### Items from a dataset
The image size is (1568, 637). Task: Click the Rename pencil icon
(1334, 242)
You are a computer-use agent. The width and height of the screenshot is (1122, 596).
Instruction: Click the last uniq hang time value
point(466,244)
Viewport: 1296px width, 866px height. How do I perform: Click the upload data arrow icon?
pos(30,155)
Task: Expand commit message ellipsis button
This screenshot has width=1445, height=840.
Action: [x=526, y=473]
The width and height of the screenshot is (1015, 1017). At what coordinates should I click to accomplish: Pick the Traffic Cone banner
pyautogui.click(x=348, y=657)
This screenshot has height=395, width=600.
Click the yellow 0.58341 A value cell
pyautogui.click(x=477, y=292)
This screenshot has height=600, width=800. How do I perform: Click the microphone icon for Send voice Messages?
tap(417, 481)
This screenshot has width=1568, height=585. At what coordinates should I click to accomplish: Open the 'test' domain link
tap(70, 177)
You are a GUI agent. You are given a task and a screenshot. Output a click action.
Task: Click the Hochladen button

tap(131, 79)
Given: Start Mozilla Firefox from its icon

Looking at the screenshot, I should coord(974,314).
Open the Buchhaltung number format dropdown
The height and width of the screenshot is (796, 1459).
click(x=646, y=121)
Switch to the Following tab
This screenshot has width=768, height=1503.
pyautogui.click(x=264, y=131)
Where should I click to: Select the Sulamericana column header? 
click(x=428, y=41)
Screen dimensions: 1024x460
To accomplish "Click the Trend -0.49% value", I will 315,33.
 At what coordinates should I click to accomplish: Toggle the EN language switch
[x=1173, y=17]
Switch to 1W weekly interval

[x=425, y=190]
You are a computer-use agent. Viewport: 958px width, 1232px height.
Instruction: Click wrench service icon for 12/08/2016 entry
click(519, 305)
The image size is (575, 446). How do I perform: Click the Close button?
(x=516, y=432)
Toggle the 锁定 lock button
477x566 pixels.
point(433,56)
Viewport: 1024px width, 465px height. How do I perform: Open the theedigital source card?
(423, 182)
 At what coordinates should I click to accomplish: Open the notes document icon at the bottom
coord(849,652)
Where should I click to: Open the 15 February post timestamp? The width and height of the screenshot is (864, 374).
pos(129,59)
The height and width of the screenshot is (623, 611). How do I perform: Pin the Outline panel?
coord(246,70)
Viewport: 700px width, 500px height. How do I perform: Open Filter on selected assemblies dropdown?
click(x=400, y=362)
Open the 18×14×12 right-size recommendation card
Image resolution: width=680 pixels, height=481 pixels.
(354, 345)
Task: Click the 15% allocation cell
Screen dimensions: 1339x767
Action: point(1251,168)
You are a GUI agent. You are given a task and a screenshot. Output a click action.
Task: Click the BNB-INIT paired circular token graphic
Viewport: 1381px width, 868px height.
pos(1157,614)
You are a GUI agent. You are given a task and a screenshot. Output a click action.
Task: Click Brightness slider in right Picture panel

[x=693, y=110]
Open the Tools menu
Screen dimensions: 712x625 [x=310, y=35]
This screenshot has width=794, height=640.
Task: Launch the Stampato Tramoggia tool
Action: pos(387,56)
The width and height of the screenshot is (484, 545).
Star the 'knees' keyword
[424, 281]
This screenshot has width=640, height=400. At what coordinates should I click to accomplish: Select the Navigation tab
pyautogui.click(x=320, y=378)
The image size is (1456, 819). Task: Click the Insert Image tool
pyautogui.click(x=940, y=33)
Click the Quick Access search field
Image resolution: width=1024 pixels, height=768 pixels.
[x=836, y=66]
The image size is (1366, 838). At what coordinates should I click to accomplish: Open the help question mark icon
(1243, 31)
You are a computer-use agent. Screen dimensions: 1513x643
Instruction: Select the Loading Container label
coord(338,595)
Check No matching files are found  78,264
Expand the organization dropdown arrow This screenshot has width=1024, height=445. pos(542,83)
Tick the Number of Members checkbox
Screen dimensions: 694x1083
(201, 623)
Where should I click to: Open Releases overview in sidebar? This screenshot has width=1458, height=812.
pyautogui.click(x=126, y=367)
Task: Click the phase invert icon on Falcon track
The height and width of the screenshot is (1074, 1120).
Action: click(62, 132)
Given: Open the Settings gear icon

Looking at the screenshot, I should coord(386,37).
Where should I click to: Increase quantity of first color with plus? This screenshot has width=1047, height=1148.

### EXERCISE AIM
Faithfully transcribe the whole of the data.

### RESPONSE FOR THIS EXERCISE
The image size is (1568, 637). Task: Click the Rename pencil icon
(1334, 242)
You are a computer-use agent. The width and height of the screenshot is (1122, 596).
Instruction: Click the last uniq hang time value
point(466,244)
Viewport: 1296px width, 866px height. How do I perform: Click the upload data arrow icon?
pos(30,155)
Task: Expand commit message ellipsis button
This screenshot has width=1445, height=840.
Action: [x=526, y=473]
The width and height of the screenshot is (1015, 1017). At what coordinates should I click to accomplish: Pick the Traffic Cone banner
pyautogui.click(x=348, y=657)
This screenshot has height=395, width=600.
Click the yellow 0.58341 A value cell
pyautogui.click(x=477, y=292)
This screenshot has height=600, width=800. How do I perform: Click the microphone icon for Send voice Messages?
tap(417, 481)
This screenshot has width=1568, height=585. At what coordinates should I click to accomplish: Open the 'test' domain link
tap(70, 177)
You are a GUI agent. You are given a task and a screenshot. Output a click action.
Task: Click the Hochladen button

tap(131, 79)
Given: Start Mozilla Firefox from its icon

Looking at the screenshot, I should coord(974,314).
Open the Buchhaltung number format dropdown
The height and width of the screenshot is (796, 1459).
click(x=646, y=121)
Switch to the Following tab
This screenshot has width=768, height=1503.
pyautogui.click(x=264, y=131)
Where should I click to: Select the Sulamericana column header? 
click(x=428, y=41)
Screen dimensions: 1024x460
To accomplish "Click the Trend -0.49% value", I will 315,33.
 At what coordinates should I click to accomplish: Toggle the EN language switch
[x=1173, y=17]
Switch to 1W weekly interval

[x=425, y=190]
You are a computer-use agent. Viewport: 958px width, 1232px height.
Instruction: Click wrench service icon for 12/08/2016 entry
click(519, 305)
The image size is (575, 446). How do I perform: Click the Close button?
(x=516, y=432)
Toggle the 锁定 lock button
477x566 pixels.
point(433,56)
Viewport: 1024px width, 465px height. How do I perform: Open the theedigital source card?
(423, 182)
 At what coordinates should I click to accomplish: Open the notes document icon at the bottom
coord(849,652)
Where should I click to: Open the 15 February post timestamp? The width and height of the screenshot is (864, 374).
pos(129,59)
The height and width of the screenshot is (623, 611). How do I perform: Pin the Outline panel?
coord(246,70)
Viewport: 700px width, 500px height. How do I perform: Open Filter on selected assemblies dropdown?
click(x=400, y=362)
Open the 18×14×12 right-size recommendation card
Image resolution: width=680 pixels, height=481 pixels.
(354, 345)
Task: Click the 15% allocation cell
Screen dimensions: 1339x767
Action: point(1251,168)
You are a GUI agent. You are given a task and a screenshot. Output a click action.
Task: Click the BNB-INIT paired circular token graphic
Viewport: 1381px width, 868px height.
pos(1157,614)
You are a GUI agent. You are given a task and a screenshot. Output a click action.
Task: Click Brightness slider in right Picture panel

[x=693, y=110]
Open the Tools menu
Screen dimensions: 712x625 [x=310, y=35]
This screenshot has width=794, height=640.
Task: Launch the Stampato Tramoggia tool
Action: pos(387,56)
The width and height of the screenshot is (484, 545).
Star the 'knees' keyword
[424, 281]
This screenshot has width=640, height=400. At what coordinates should I click to accomplish: Select the Navigation tab
pyautogui.click(x=320, y=378)
The image size is (1456, 819). Task: Click the Insert Image tool
pyautogui.click(x=940, y=33)
Click the Quick Access search field
Image resolution: width=1024 pixels, height=768 pixels.
[x=836, y=66]
The image size is (1366, 838). At what coordinates should I click to accomplish: Open the help question mark icon
(1243, 31)
You are a computer-use agent. Screen dimensions: 1513x643
Instruction: Select the Loading Container label
coord(338,595)
Check No matching files are found  78,264
Expand the organization dropdown arrow This screenshot has width=1024, height=445. pos(542,83)
Tick the Number of Members checkbox
Screen dimensions: 694x1083
(201, 623)
Where should I click to: Open Releases overview in sidebar? This screenshot has width=1458, height=812.
pyautogui.click(x=126, y=367)
Task: Click the phase invert icon on Falcon track
The height and width of the screenshot is (1074, 1120).
Action: click(62, 132)
Given: Open the Settings gear icon

Looking at the screenshot, I should coord(386,37).
Where should I click to: Increase quantity of first color with plus? This screenshot has width=1047, height=1148.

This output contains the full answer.